Aux termes du projet de loi, une commission spéciale composée de trois juges aurait le pouvoir de prolonger d’un an la peine de prison d’un condamné si une commission multidisciplinaire d’experts concluait à sa dangerosité et à la probabilité très élevée qu’il récidive. La rétention de sûreté d’un an pourrait être renouvelée indéfiniment et ne pourrait faire l’objet d’un recours que devant une commission d’appel composée de trois juges et basée à Paris. Un droit limité de pourvoi devant la Cour de Cassation est prévu.

À l’origine, cette mesure visait uniquement les personnes condamnées pour crimes violents commis sur des mineurs. Mais l’Assemblée nationale a amendé le projet au début janvier de façon à ce qu’il s’applique aussi aux personnes condamnées pour des crimes violents commis sur des victimes majeures avec circonstances aggravantes. Un amendement de dernière minute a également rendu la mesure rétroactive pour toutes les personnes condamnées avant la publication de la loi mais toujours en cours d’exécution de peine à la date du 1er septembre 2008.

La Commission des Lois du Sénat a proposé un certain nombre d’amendements, notamment la suppression de la disposition autorisant l’application rétroactive.

Ce projet relatif à la rétention de sûreté viole les normes en matière de procès équitable garanties dans la Convention européenne des Droits de l’Homme, a déclaré Human Rights Watch, notamment le droit à la présomption d’innocence, la protection contre la détention arbitraire et le droit de ne pas être condamné deux fois pour la même infraction.

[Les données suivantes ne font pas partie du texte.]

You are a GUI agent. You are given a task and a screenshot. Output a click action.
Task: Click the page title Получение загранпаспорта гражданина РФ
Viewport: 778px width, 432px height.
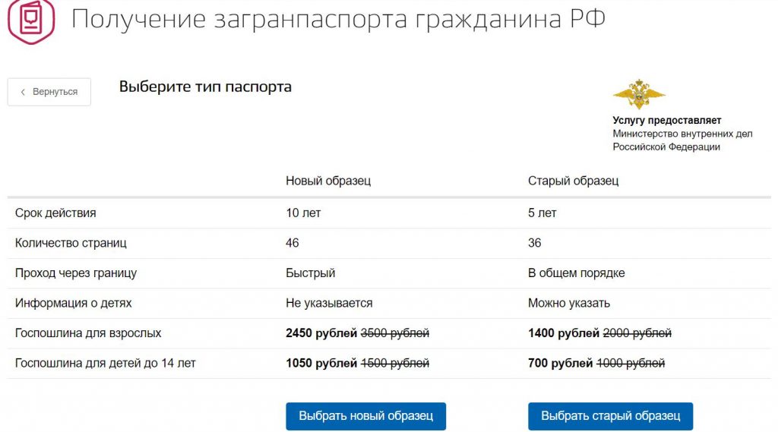click(x=338, y=19)
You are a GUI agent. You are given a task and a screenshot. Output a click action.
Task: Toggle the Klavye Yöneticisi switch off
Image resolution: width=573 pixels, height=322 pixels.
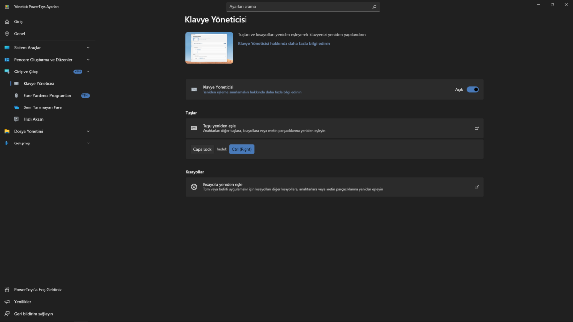click(473, 90)
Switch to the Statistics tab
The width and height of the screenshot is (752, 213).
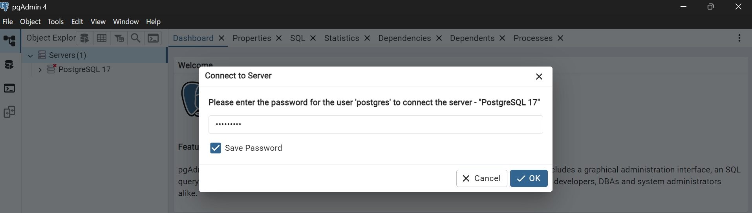pos(341,38)
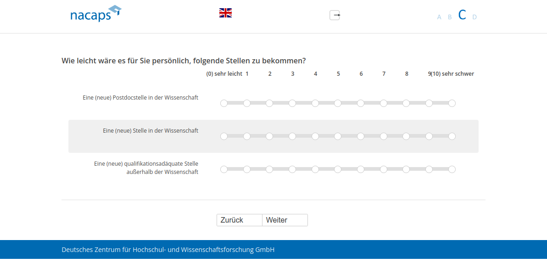Select 6 for Stelle außerhalb der Wissenschaft

click(361, 169)
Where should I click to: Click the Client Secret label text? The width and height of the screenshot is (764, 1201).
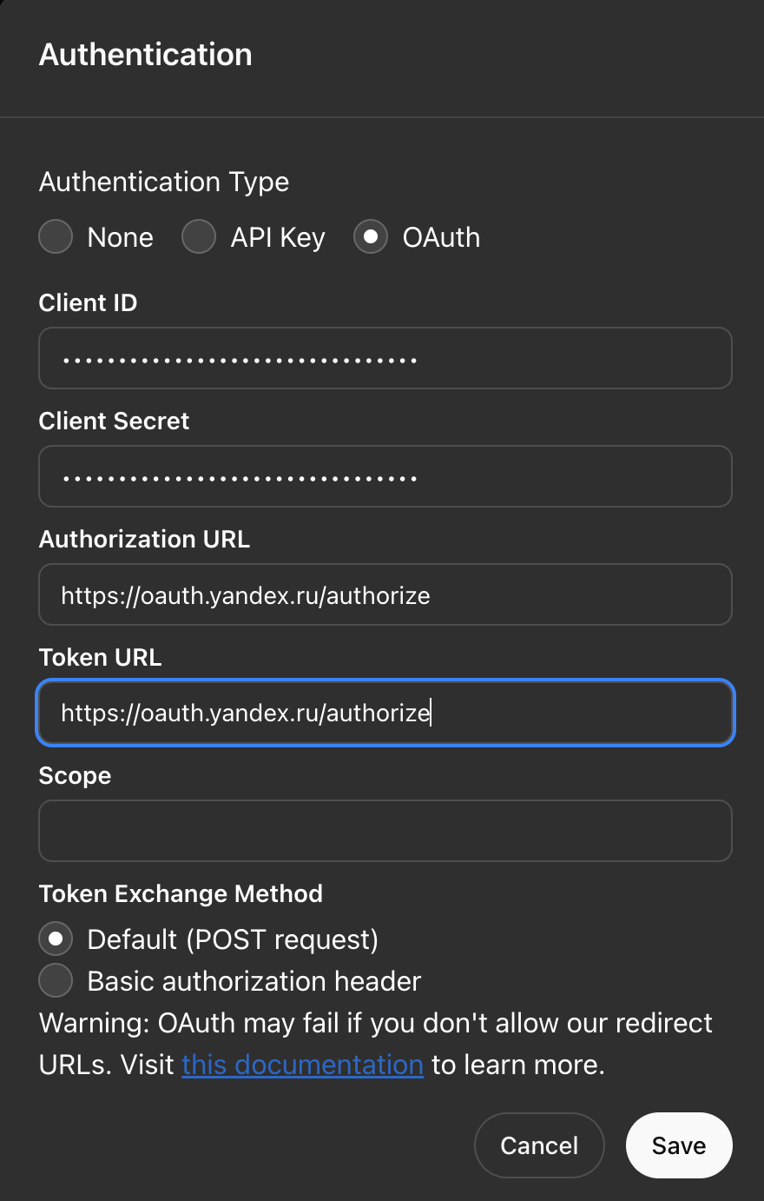click(114, 421)
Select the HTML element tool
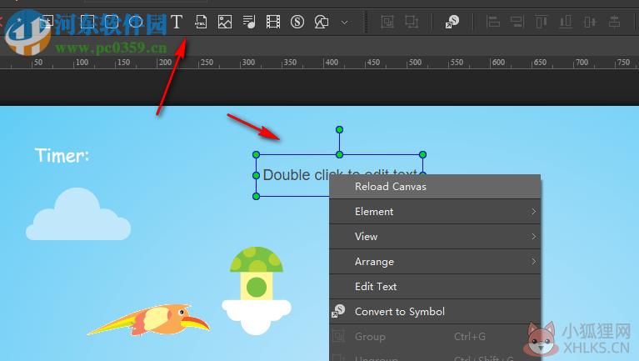 (x=201, y=22)
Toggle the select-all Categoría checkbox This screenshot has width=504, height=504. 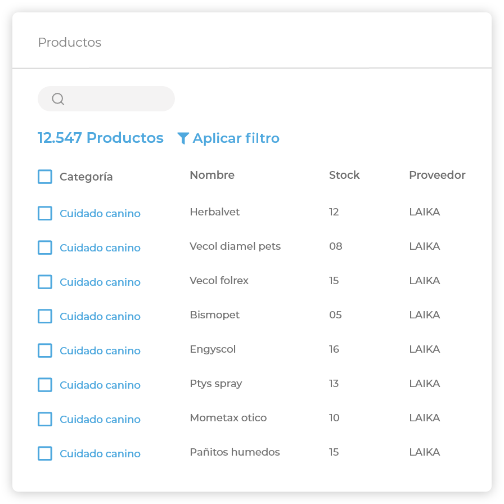click(x=45, y=177)
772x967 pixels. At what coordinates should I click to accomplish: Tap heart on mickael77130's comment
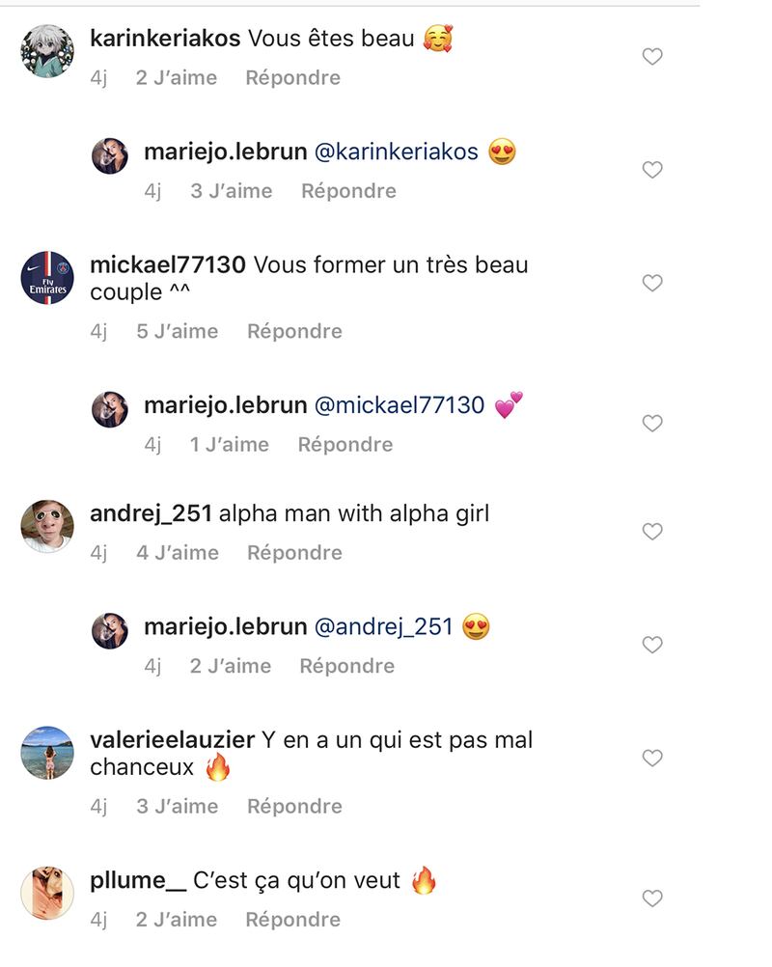point(652,283)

La privation de liberté n’est légale qu’à des fins légitimes et explicitement autorisées par la loi, et elle est soumise à des garanties procédurales adéquates, notamment le droit de contester cette privation de liberté, un réexamen périodique indépendant et des dédommagements en cas de privation illégale de liberté.

« Quoi qu’en dise le gouvernement français, l’enfermement dans ces centres équivaut à une deuxième condamnation pour le même crime », a souligné M. Fardeau. « Et pour certains, cela pourrait signifier qu’une peine de 15 ans se transforme en réclusion à perpétuité. »

La France a déjà mis en place des mesures visant à garantir un internement psychiatrique pour les personnes qui constituent une menace directe pour elles-mêmes ou pour d’autres. Il existe également des mécanismes destinés à surveiller certaines catégories de condamnés lorsqu’ils sont libérés, notamment l’obligation de se faire enregistrer auprès de la police et le port d’un bracelet électronique. L’efficacité de ces mesures devrait être évaluée pleinement avant d’envisager des restrictions à la liberté. À ce jour, cela n’a été le cas pour aucune des deux.

Le projet de loi a été présenté après qu’une personne condamnée pour pédophilie eut enlevé et violé un garçon de cinq ans en août 2007, et qu’une autre personne condamnée pour viol eut, en novembre 2007, tenté d’agresser sexuellement une étudiante en journalisme de 23 ans dans une rame de RER de la périphérie parisienne, la tuant ensuite à coups de couteau.

Des sources très diverses ont exprimé leur opposition au projet de loi, notamment des organisations non gouvernementales nationales de défense des droits humains, le Conseil national des barreaux, le Syndicat de la Magistrature ainsi que Robert Badinter, ancien Garde des Sceaux. Dans un commentaire général sur les condamnations à perpétuité, le Commissaire aux Droits de l’Homme du Conseil de l’Europe, Thomas Hammarberg, a également fait part de son inquiétude quant à la compatibilité de ce type de mesures avec l’État de droit.